:: Given information ::
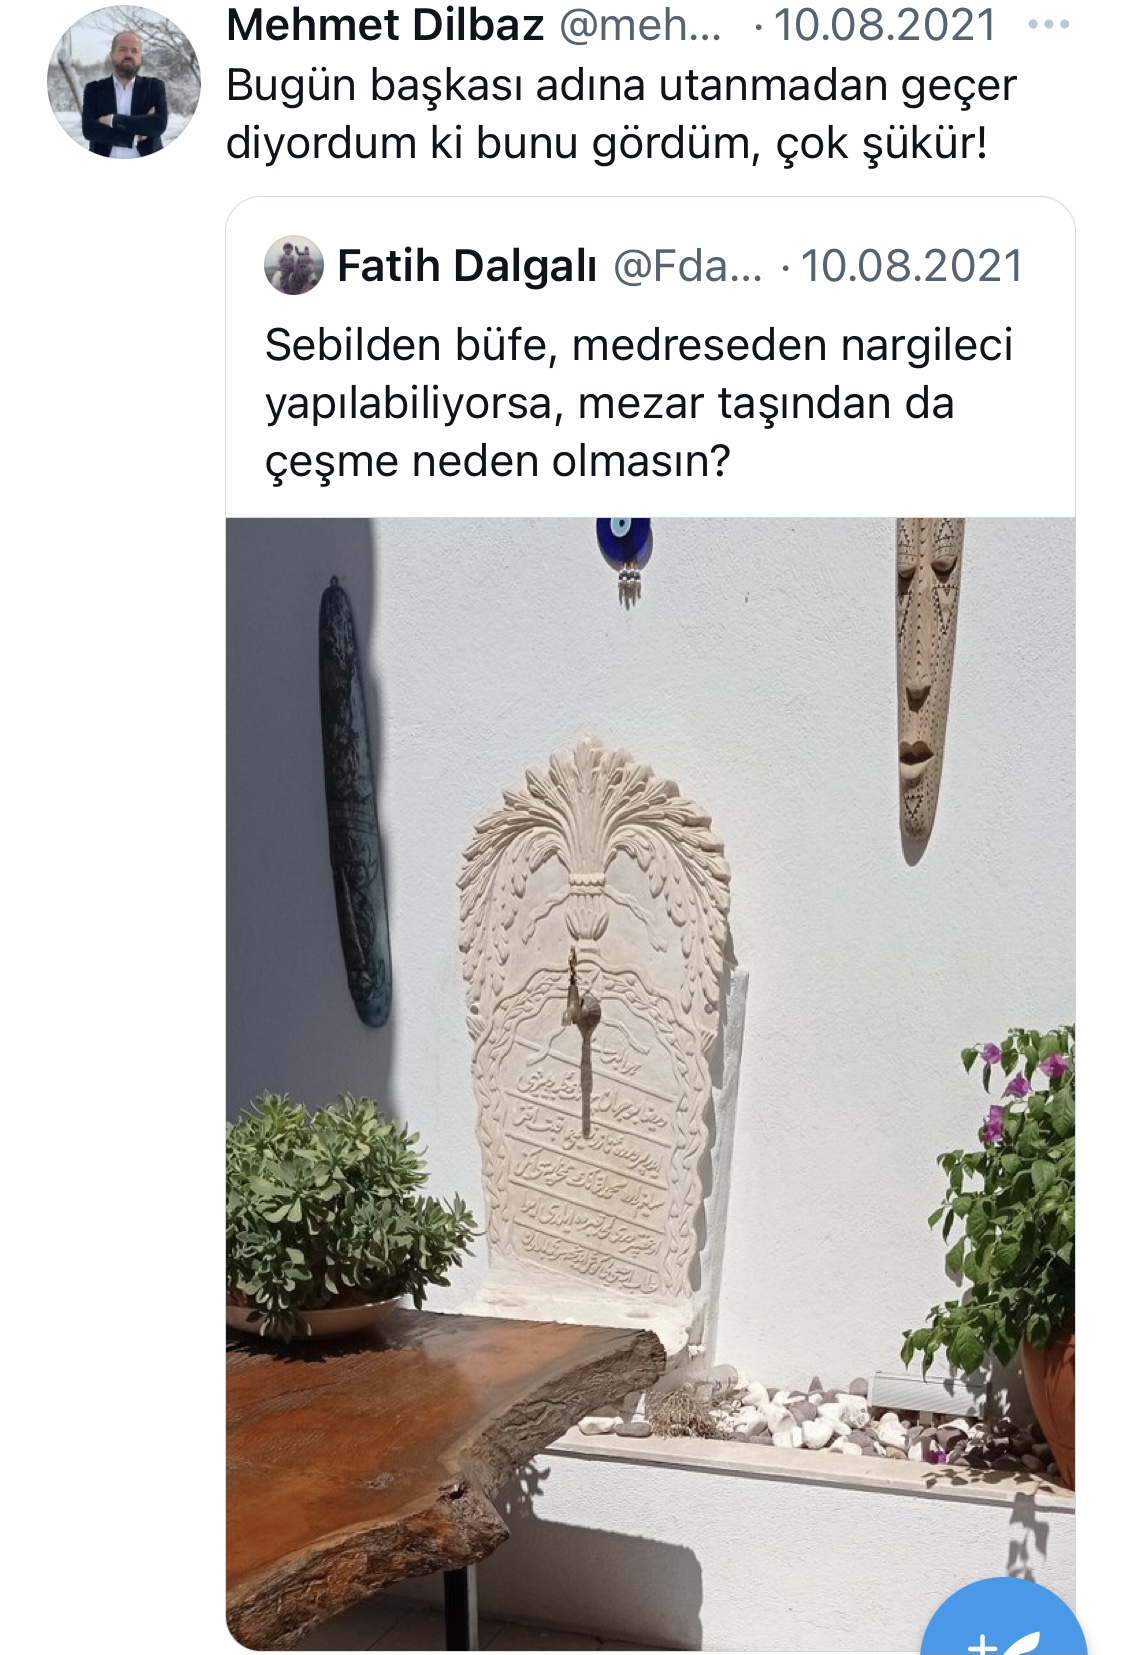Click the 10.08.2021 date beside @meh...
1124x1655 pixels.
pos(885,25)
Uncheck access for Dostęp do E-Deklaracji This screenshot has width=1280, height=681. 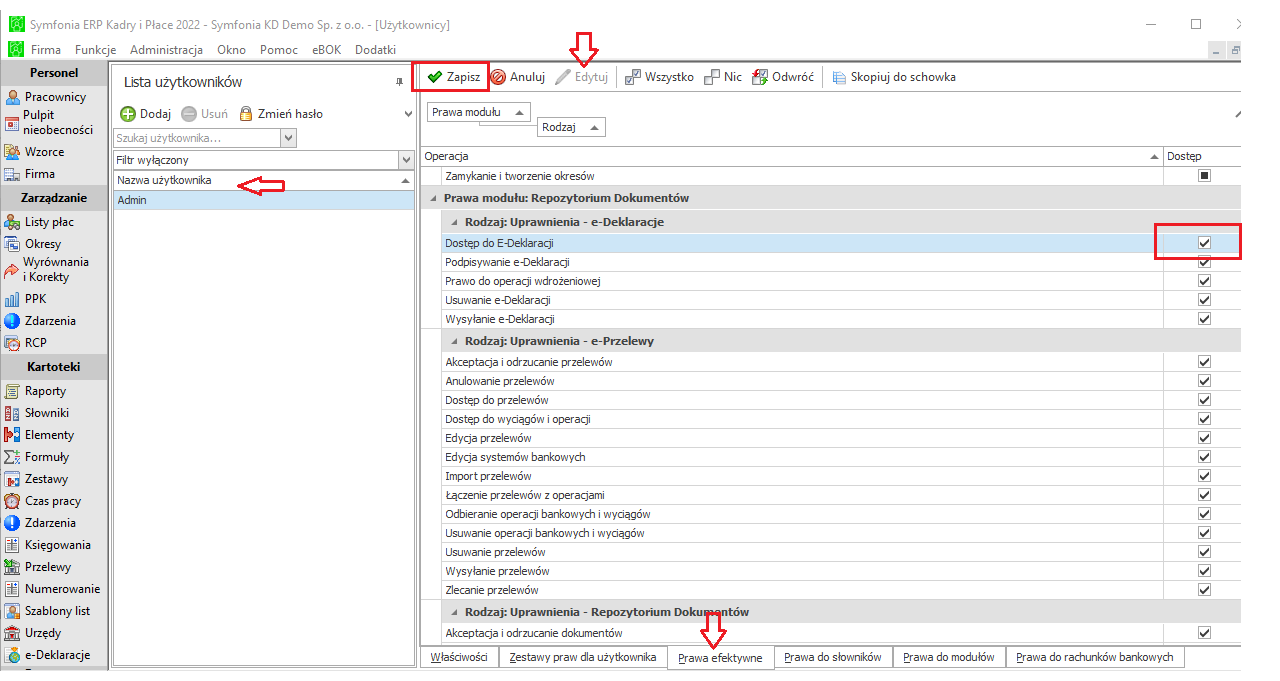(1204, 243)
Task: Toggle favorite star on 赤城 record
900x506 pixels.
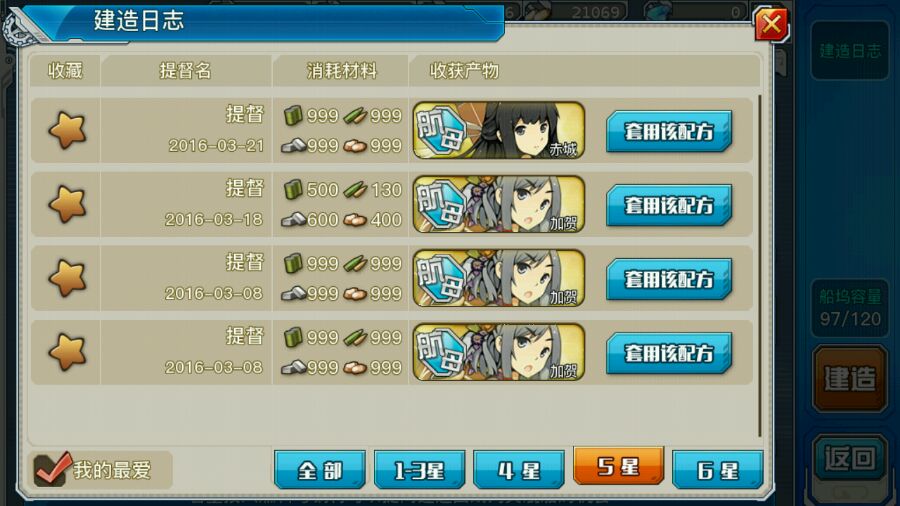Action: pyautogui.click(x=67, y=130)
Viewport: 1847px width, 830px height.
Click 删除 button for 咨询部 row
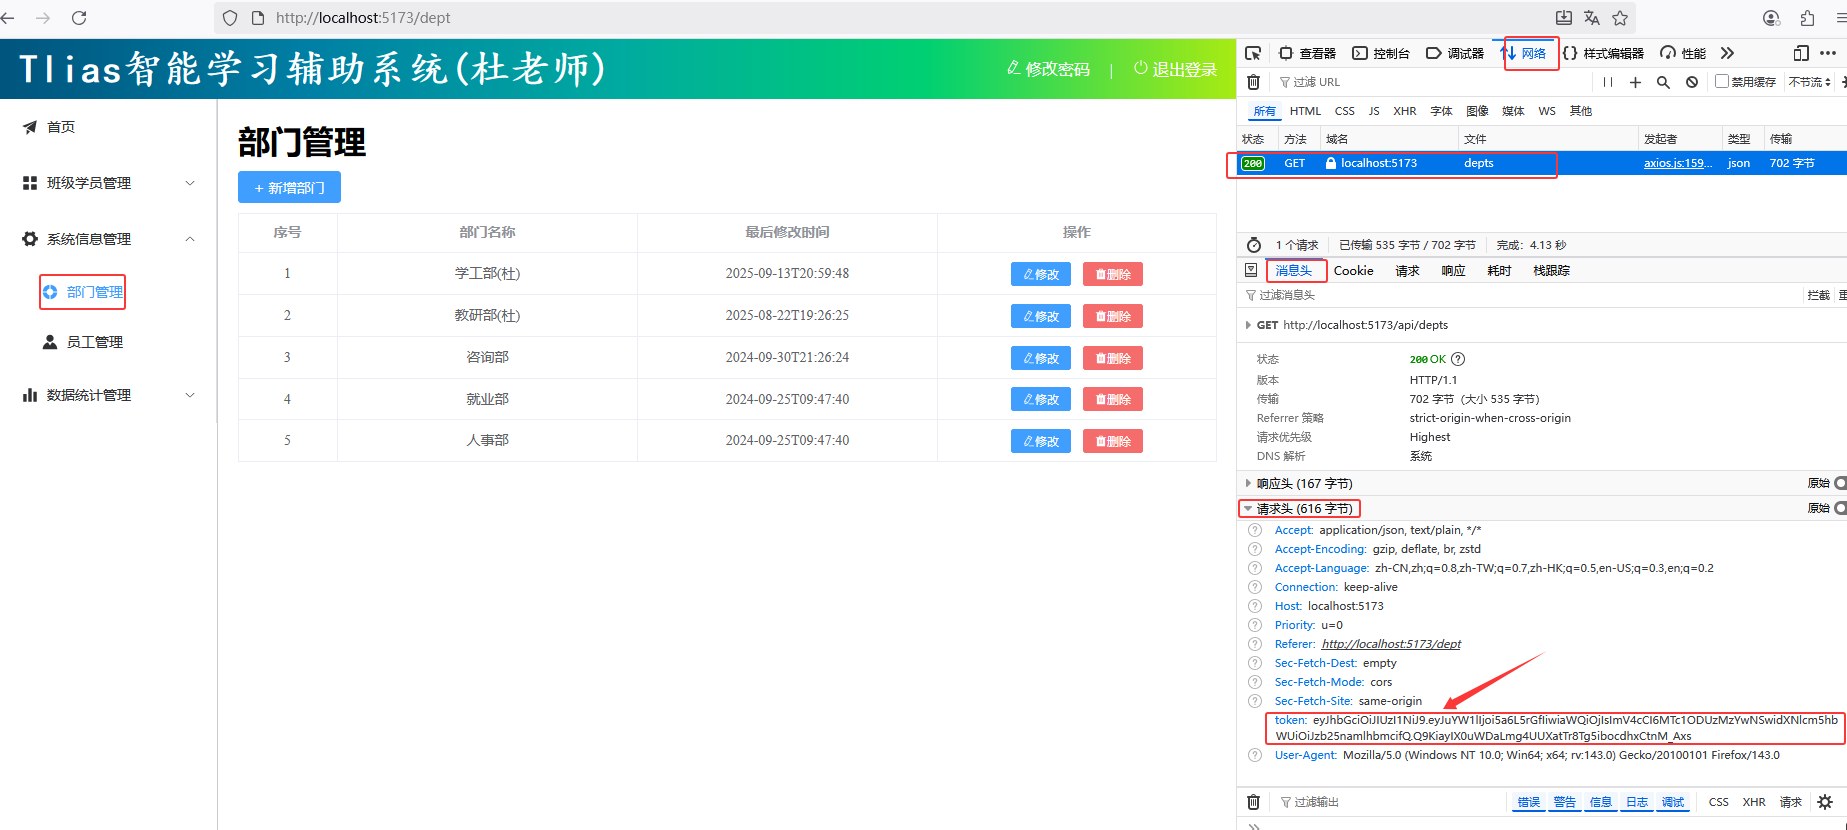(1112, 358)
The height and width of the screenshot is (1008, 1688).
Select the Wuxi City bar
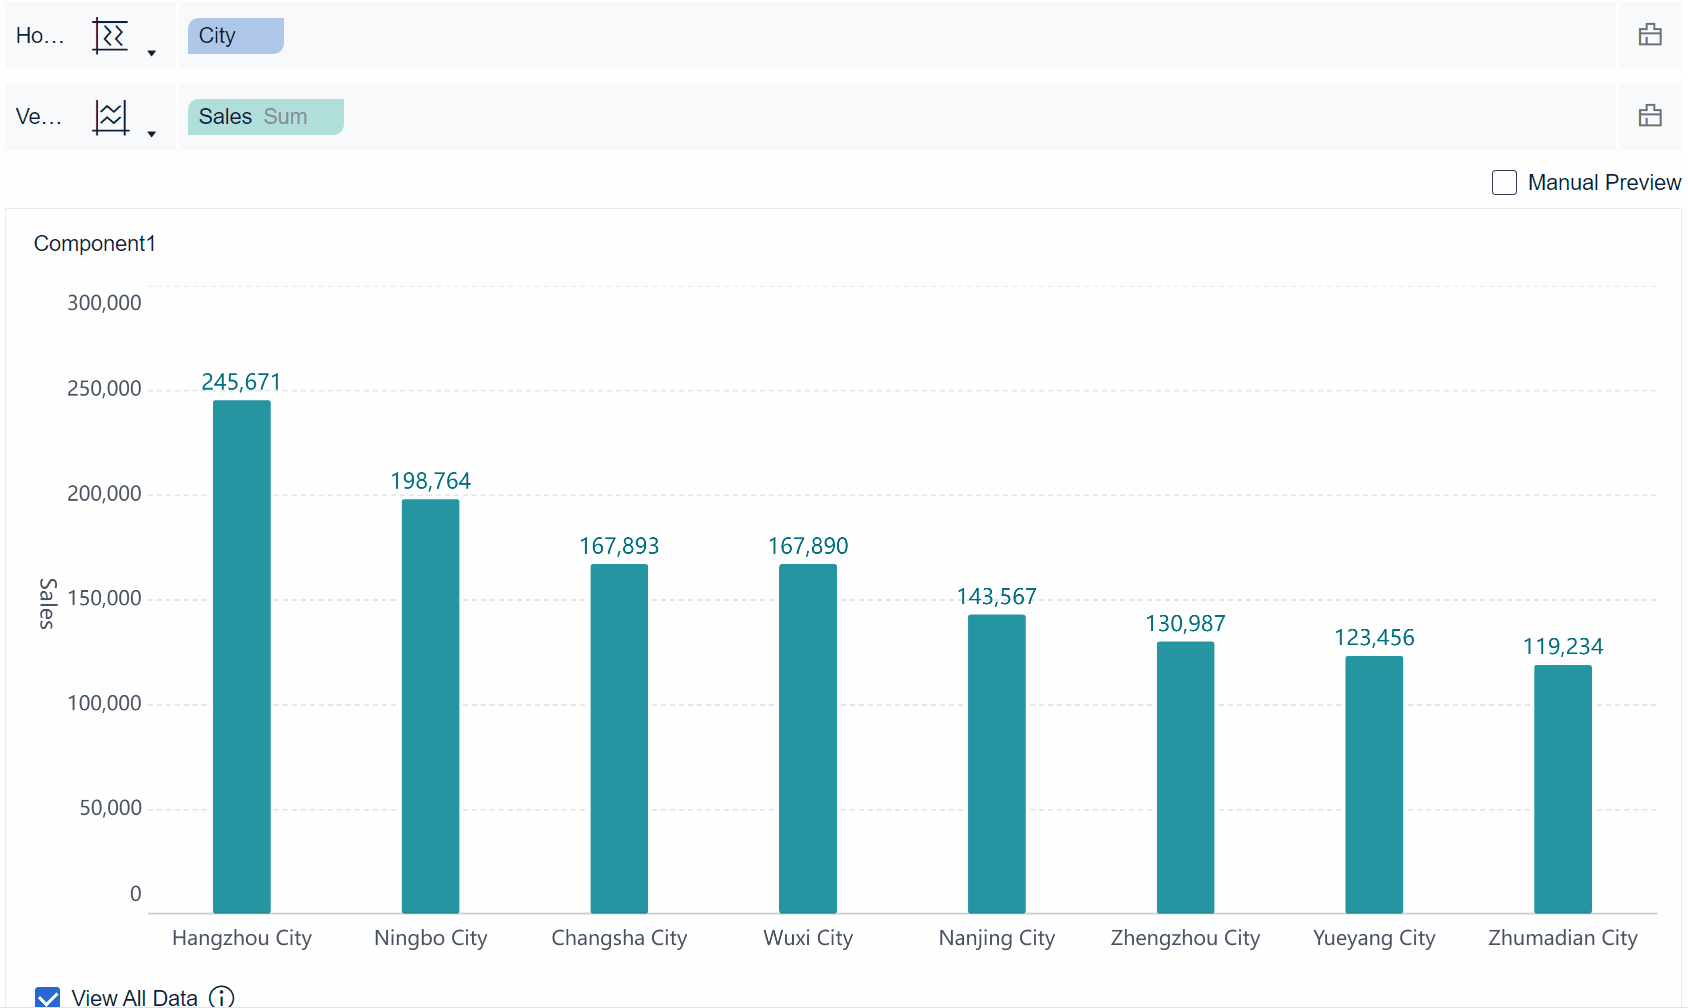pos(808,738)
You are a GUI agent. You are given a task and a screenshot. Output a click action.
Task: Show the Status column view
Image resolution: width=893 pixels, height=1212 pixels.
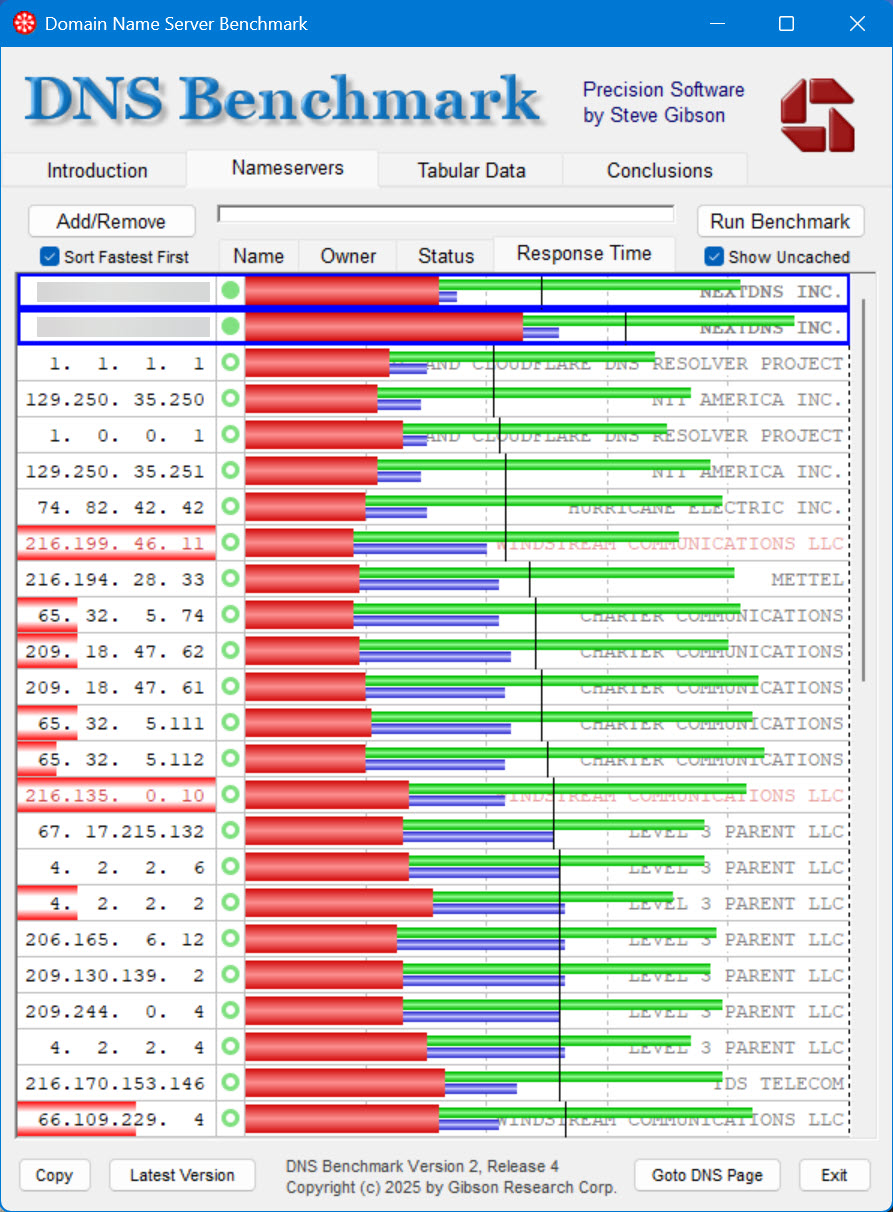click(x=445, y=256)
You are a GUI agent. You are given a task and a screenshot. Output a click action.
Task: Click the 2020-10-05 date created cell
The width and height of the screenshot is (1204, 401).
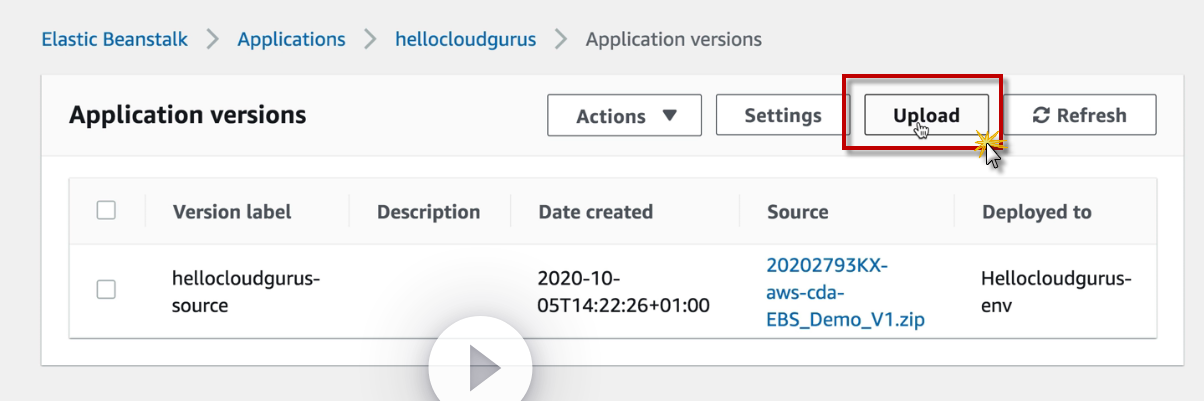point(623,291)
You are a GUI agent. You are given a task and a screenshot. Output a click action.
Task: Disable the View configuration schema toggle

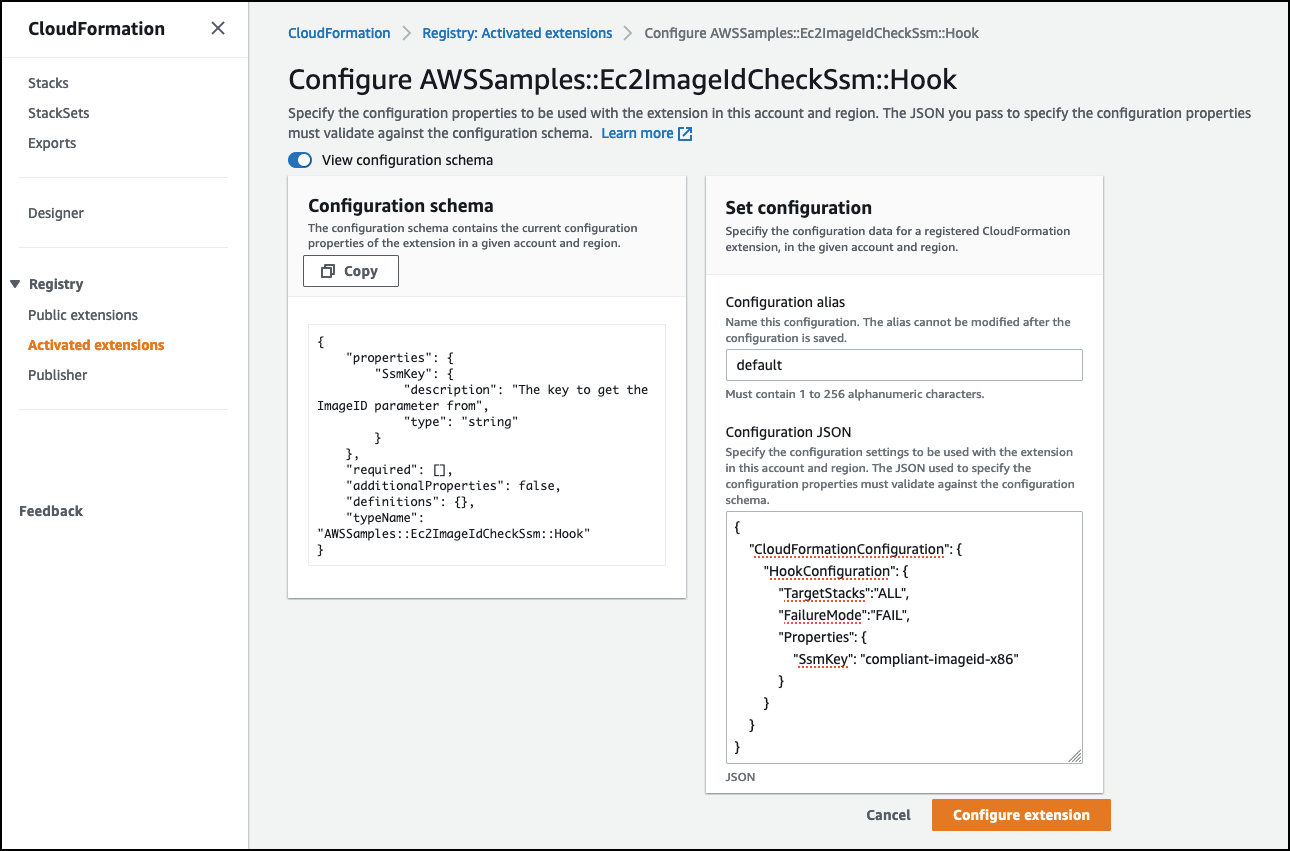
:::
Exercise details:
Exclude all pictures and return precisely the lines from the one containing "The height and" through the closing line of the data.

Solved problem:
The height and width of the screenshot is (1008, 1688).
Select the Wuxi City bar
pos(808,738)
You are a GUI agent. You are given a task and a screenshot. Output a click action.
Task: Show the Status column view
Image resolution: width=893 pixels, height=1212 pixels.
click(x=445, y=256)
You are a GUI agent. You are given a task and a screenshot. Output a click action.
Task: Click the 2020-10-05 date created cell
The width and height of the screenshot is (1204, 401).
point(623,291)
You are a GUI agent. You are given a task and a screenshot. Output a click action.
Task: Disable the View configuration schema toggle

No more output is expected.